Burnley at home is like a fixture sent from the gods, but within 10 minutes I'm a goal down to them as well. Frantically, I throw on a barely fit Theo Walcott and he scores twice to set up a 3-1 win. I can't begin to imagine what it was like in the Emirates. Binbags on seats, I'd wager. I'm in trouble here and it's six weeks before I can bring any replacements in.

I'm so upset that I do something quite untoward. I contact a friend who actually helps to make the game itself and I fall at his feet, begging for advice. He gives me a tactic that he says worked really well in testing. I gratefully snatch it away and quickly drill it into my players, upping their match preparation to intensify their efforts. We lose 2-0 away at Southampton.

The next day, Mesut Ozil betrays me. I hold a team meeting to find out what's going wrong and he says that nothing will change as long as I am the manager. I boot him into the under-21 squad. His cause is promptly taken up by Flamini. I transfer list the volatile Frenchman. The day after that, I get complaints from Abou Diaby. Yes, the Diaby who has been up on bricks since 1984. I transfer list him, too. Morale plummets.

It's late at night and my flat is cold. I try to do up my hooded sweatshirt, but I can't quite ... get to grips ... with the zip ... Oh no. This is how it starts, isn't it?

December

"Shame, eternal shame.

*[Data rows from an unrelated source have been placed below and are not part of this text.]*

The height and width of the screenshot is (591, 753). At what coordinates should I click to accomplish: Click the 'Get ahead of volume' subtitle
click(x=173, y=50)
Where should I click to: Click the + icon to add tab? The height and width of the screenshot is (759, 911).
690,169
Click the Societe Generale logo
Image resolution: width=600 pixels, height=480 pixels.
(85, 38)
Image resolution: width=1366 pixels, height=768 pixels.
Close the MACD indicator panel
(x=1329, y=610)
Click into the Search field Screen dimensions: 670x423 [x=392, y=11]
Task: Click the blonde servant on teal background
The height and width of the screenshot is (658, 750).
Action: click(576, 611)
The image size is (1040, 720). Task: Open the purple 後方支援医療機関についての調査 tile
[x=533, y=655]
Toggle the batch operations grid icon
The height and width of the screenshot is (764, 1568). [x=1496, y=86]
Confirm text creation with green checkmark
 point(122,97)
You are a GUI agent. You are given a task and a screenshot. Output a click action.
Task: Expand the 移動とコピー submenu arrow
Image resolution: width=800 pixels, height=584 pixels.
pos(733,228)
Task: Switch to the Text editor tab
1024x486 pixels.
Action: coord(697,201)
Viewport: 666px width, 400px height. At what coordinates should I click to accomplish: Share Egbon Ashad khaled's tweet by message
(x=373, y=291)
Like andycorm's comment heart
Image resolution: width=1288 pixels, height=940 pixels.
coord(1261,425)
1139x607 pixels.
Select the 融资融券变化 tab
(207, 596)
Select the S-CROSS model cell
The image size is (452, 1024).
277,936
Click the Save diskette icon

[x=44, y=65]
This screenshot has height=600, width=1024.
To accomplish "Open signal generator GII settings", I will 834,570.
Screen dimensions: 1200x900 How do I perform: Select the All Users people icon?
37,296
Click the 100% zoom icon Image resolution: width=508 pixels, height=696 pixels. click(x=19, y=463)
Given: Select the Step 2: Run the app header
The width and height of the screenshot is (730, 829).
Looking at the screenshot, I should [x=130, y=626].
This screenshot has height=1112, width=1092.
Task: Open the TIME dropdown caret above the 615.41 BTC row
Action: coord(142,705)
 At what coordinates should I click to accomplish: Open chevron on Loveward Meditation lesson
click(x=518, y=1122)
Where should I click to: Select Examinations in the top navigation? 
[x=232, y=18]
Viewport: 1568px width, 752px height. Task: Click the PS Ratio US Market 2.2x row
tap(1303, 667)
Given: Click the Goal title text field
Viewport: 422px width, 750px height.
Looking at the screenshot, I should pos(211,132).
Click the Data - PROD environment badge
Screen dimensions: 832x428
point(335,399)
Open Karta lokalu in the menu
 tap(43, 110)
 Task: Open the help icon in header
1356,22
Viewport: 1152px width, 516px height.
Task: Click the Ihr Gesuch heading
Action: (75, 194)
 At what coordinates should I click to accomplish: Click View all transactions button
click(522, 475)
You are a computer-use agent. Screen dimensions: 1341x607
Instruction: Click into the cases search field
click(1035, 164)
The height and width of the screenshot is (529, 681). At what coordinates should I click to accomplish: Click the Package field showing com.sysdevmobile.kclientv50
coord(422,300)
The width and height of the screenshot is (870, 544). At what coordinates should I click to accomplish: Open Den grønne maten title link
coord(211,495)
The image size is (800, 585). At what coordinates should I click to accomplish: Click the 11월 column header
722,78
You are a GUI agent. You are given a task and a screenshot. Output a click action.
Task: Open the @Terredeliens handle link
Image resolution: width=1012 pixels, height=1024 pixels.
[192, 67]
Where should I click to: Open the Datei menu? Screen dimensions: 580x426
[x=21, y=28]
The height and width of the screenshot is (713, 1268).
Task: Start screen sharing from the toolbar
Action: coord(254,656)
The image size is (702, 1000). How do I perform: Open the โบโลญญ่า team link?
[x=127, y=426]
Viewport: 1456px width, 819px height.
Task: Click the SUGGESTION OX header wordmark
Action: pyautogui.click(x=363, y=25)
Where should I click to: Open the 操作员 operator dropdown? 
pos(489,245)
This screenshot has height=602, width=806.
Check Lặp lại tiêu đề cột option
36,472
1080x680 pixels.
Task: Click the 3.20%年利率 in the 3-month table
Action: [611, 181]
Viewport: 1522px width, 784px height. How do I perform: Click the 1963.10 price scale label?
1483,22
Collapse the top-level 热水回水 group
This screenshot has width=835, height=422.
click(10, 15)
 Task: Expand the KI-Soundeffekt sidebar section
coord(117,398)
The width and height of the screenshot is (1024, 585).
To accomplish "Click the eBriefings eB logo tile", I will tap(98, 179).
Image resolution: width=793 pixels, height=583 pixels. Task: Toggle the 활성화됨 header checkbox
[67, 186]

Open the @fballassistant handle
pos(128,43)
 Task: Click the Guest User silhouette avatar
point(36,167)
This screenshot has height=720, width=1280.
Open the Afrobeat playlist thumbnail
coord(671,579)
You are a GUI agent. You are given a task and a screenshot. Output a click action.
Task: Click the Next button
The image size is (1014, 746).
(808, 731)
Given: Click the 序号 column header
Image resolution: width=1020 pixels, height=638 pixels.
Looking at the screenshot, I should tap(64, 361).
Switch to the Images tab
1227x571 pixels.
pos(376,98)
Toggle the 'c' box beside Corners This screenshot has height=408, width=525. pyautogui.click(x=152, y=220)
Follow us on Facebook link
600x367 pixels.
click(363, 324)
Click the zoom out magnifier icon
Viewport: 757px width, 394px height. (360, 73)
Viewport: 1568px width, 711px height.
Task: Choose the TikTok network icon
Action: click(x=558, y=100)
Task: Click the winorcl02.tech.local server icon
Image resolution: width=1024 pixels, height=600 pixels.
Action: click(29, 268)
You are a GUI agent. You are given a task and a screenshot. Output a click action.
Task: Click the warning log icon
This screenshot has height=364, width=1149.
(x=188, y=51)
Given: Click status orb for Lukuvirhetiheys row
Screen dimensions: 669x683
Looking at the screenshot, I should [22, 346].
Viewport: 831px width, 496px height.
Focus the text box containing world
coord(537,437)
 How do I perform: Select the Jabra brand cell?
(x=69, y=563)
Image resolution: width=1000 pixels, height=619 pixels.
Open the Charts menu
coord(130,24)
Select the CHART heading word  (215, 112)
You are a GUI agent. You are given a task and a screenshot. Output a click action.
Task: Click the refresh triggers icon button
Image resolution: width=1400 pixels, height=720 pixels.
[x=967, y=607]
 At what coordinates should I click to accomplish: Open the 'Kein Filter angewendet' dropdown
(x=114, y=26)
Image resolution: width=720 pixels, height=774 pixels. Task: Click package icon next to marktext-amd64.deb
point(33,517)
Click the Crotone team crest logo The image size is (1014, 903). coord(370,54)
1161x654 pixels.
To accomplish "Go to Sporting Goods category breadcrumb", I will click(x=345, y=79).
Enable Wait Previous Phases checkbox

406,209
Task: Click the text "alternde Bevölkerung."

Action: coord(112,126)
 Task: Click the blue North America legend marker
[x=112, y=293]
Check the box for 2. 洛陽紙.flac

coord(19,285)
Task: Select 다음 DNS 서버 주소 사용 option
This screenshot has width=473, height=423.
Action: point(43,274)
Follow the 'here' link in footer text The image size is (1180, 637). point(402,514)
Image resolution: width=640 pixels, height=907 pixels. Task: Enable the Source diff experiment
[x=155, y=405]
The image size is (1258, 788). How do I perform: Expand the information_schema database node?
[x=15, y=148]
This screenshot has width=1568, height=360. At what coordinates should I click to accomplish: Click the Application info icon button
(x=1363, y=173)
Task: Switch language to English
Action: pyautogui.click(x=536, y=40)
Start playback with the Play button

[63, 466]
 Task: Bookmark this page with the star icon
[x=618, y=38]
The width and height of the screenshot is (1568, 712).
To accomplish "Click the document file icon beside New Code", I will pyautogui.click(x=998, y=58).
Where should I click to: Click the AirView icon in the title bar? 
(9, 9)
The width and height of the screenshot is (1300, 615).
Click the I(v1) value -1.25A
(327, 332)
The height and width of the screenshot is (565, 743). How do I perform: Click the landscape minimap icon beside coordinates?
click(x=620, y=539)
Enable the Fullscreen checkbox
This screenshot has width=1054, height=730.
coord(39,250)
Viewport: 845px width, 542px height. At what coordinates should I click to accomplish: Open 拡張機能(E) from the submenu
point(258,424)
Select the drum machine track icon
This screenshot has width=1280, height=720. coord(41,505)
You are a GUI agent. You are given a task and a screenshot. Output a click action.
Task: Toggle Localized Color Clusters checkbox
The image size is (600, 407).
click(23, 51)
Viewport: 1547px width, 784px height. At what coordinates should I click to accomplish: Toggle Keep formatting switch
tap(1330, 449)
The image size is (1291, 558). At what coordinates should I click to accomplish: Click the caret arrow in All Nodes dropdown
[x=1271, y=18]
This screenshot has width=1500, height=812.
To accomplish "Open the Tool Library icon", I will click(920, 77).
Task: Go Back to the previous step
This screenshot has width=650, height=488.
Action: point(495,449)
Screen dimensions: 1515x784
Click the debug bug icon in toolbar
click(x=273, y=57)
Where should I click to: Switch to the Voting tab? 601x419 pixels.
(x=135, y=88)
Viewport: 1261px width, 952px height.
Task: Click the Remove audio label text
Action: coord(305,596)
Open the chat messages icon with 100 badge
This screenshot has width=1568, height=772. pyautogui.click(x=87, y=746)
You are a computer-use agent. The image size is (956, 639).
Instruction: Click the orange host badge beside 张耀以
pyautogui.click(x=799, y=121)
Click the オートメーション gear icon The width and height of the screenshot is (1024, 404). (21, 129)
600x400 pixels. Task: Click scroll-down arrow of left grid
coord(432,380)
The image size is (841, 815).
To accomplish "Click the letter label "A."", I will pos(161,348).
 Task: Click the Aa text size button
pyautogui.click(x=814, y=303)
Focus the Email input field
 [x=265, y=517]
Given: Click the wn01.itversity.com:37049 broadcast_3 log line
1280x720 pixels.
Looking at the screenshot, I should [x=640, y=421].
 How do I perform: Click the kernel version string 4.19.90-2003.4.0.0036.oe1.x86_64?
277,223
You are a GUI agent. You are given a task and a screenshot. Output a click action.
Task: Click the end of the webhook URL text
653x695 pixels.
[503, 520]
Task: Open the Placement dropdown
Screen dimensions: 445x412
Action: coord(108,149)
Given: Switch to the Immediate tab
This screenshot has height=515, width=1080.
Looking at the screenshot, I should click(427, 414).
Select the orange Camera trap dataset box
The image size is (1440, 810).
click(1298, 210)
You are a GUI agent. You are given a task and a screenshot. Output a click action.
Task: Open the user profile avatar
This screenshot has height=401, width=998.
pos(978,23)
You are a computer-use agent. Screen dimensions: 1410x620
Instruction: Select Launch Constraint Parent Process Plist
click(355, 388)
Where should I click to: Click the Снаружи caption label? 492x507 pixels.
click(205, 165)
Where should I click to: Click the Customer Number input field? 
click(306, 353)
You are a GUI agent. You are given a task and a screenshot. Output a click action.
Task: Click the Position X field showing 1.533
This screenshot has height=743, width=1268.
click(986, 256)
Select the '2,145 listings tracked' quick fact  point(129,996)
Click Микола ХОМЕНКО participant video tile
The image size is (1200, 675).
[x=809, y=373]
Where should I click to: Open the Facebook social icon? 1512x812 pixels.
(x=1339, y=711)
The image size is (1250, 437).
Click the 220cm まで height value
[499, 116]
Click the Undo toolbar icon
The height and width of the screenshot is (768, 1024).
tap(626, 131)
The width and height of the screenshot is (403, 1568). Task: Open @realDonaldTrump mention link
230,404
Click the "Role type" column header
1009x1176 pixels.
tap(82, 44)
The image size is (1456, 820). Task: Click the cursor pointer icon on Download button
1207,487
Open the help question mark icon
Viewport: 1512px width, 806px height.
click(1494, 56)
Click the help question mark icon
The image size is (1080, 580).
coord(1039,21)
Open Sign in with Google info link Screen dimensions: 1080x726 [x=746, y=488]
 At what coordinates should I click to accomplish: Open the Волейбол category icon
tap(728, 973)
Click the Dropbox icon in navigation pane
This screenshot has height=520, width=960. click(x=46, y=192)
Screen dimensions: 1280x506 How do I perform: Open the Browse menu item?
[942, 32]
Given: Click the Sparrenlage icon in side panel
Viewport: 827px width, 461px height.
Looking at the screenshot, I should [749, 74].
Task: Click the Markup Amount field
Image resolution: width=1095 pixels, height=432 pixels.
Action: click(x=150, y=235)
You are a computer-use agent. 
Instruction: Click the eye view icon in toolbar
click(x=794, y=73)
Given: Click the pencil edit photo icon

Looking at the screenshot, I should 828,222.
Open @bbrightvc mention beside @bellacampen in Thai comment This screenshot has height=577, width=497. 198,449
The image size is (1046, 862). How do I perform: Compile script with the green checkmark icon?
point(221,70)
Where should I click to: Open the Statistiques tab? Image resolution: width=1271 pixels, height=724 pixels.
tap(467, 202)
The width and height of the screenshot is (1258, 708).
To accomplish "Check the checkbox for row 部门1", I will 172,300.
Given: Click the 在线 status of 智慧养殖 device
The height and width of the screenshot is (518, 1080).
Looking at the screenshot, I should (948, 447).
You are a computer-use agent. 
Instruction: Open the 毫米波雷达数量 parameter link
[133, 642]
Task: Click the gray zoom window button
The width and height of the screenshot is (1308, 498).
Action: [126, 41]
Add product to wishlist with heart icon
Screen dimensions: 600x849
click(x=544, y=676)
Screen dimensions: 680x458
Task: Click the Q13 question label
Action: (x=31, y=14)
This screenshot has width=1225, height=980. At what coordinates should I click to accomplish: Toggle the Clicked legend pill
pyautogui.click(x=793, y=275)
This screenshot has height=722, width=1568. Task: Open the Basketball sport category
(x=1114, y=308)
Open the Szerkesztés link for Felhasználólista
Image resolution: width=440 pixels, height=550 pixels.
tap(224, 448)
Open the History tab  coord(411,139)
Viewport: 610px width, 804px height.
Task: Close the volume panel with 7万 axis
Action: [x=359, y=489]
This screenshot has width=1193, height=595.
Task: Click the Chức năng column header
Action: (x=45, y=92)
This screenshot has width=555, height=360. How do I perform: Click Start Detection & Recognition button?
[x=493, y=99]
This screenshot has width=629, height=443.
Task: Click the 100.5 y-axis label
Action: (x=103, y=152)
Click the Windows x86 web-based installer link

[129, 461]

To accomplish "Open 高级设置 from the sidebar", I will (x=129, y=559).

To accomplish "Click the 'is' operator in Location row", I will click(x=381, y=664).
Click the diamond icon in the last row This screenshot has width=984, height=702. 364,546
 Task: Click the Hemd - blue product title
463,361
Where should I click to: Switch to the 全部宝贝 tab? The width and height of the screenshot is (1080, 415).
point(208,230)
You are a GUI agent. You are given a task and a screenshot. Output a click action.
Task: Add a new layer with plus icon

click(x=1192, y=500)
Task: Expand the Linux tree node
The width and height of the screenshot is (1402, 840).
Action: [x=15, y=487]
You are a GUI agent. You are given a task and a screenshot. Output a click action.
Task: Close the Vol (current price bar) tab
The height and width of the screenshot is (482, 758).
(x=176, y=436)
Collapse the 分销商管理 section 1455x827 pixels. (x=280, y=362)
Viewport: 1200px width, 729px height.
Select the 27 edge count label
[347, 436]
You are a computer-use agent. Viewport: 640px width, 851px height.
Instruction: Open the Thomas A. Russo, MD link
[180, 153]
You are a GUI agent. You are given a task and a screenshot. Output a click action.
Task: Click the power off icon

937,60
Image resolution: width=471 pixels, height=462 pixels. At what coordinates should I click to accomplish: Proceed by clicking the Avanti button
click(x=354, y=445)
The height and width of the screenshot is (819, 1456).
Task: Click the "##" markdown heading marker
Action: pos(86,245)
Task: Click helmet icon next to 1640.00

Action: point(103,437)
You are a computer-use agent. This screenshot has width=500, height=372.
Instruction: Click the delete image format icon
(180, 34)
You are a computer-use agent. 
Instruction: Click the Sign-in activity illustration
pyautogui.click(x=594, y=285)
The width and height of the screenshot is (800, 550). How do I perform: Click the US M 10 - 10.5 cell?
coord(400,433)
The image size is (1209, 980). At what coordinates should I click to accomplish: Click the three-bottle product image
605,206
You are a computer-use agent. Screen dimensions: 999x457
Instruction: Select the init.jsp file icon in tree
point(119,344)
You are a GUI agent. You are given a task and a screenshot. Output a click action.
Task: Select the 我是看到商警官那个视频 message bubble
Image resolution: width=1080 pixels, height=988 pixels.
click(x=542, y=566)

Nothing but shame ... We are enough yet living in the field to smother up the English in our throngs, if any order might be thought upon ... The devil take order now! I'll to the throng. Let life be short; else shame will be too long." - Assorted French nobles, Henry V.

We lose at home to a struggling Liverpool. I can see it in the players: They've all lost faith in me. They won't defend, they won't attack. They are wraiths, haunted by my presence. I cannot continue now.

I should not have spent money in the summer. What was I thinking? I could have bought Sami Khedira for 25 million pounds. I could have bought Benedikt Howedes for 15. Why didn't I just get my wallet out?

I have brought this team down to the depths of lower mid-table. We have qualified for the next stage of the Champions League, but we always do that. If I cannot serve Arsenal as manager, let me serve them as an ex-manager. I fall upon my sword in December and let my replacement spend the transfer kitty. No one mourns my demise.

I apologise for all that I have said about Wenger. This is clearly a far tougher job than it looks. If anyone needs me, I'll be starting again at the bottom. Where I clearly belong.